Note: I am not using this to argue against the need for organization, for propaganda, or even against (that much-misunderstood bête noire of so much of the left) "democratic centralism" (though its historic significance still needs to be excavated from beneath a heap of archeological rubble). Only that the specific concatenation of those concepts, and the resultant meanings that have been "carried over, handed down and given" to us, need to be radically rethought, and that rethinking put to the test. As such, the questions of the impact of technological development on capitalist social relations, the ways it has conditioned a reordering of political struggles, and the future forms of proletarian organization emerging from such struggles will be a primary theme of exploration in this blog.

An immediate trigger for this was close observation of the revolutions in Tunisia and Egypt, and the role of new media technologies in helping (though by no means being solely responsible for) the acceleration of events. So long as those revolutions remain living phenomena--long may they live, deepen and spread--that will be a major secondary theme. Unfortunately, I do not have sufficient Arabic-language skills to do that on my own (working on it). Comment from those who do, especially those who are participants in the events, is most welcomed, even if we disagree.

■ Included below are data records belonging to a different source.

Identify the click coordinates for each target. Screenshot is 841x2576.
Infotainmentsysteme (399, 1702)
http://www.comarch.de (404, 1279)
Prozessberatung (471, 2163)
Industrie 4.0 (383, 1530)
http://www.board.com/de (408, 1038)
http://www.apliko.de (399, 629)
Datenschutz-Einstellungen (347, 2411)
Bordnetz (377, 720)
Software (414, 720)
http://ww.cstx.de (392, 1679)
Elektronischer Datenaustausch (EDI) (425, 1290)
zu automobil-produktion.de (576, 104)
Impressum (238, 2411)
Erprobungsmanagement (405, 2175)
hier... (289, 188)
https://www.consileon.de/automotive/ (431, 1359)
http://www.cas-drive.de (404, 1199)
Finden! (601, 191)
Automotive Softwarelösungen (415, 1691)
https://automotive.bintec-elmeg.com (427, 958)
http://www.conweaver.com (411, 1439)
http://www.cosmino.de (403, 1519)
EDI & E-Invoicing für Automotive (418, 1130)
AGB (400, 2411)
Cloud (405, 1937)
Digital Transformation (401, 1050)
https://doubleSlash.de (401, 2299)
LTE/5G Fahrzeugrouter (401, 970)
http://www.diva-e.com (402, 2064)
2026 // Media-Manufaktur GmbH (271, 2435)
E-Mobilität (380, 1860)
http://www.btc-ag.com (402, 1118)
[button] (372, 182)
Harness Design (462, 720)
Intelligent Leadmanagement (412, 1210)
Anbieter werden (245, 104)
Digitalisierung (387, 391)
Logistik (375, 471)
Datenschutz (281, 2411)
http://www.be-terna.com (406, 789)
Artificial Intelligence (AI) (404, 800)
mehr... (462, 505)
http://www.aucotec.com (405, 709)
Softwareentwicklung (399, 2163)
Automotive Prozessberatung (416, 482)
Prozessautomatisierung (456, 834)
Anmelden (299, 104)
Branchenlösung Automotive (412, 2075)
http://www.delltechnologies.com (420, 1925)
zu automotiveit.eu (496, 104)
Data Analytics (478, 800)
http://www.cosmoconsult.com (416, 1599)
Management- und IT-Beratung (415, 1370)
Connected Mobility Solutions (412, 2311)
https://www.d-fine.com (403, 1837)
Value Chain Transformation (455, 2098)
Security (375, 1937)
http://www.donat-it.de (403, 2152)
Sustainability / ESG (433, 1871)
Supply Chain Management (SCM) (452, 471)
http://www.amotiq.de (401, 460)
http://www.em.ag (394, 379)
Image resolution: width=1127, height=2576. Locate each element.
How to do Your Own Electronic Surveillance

Other likely themes, off the top of my head and by no means exhaustive:

  • Marxism, philosophy of science, and the philosophy of Marxism as science
  • History and development of the far left in the U.S.
  • Political events in Latin America
  • Arts and culture (most likely infrequently)
Some Final Notes on Policy

  • Links are not endorsements. I will link to pages in the blogroll because I find them interesting enough to want to remind myself to check them regularly, not because I agree with all or most of the content to be found that way. I do welcome suggestions (in the comments). I also link within the text of blog posts, so that readers can familiarize themselves with the texts, organizations, individuals, phenomena, concepts, etc. to which I am referring.
  • Debate is welcome. Debate is not abuse, which is not welcome. Comments will be gently moderated against abuse. Mischaracterizing debate as abuse, however, is a way of avoiding debate, and thus is also not welcome.
  • Racism, sexism and bigotry of all forms is a form of abuse particularly unwelcome when the object of inquiry is the liberation of all humanity from oppression. Don't even try slipping it past.
  • English is the primary language of this blog, but comments in other languages are most welcome, so long as they fit the rest of the policies. I'll do my best, using my knowledge and/or Google Translate, to help make such comments intelligible to readers who need English. When linking, I will link to English-language documents first if available, original-language documents next if I understand them, and documents translated into a third language if necessary. I do reserve the privilege of re-translating quotes, however, for reasons of grammar, precision or felicity.

2 comments:

  1. So for clarity, if the need for the propaganda group has been overcome by historical development, what kind of organization would you say is needed now?

    ReplyDelete
  2. A fair question, and one that has proven harder for me to answer than I had initially believed it would be... as evidenced by the prolonged hiatus in my posting.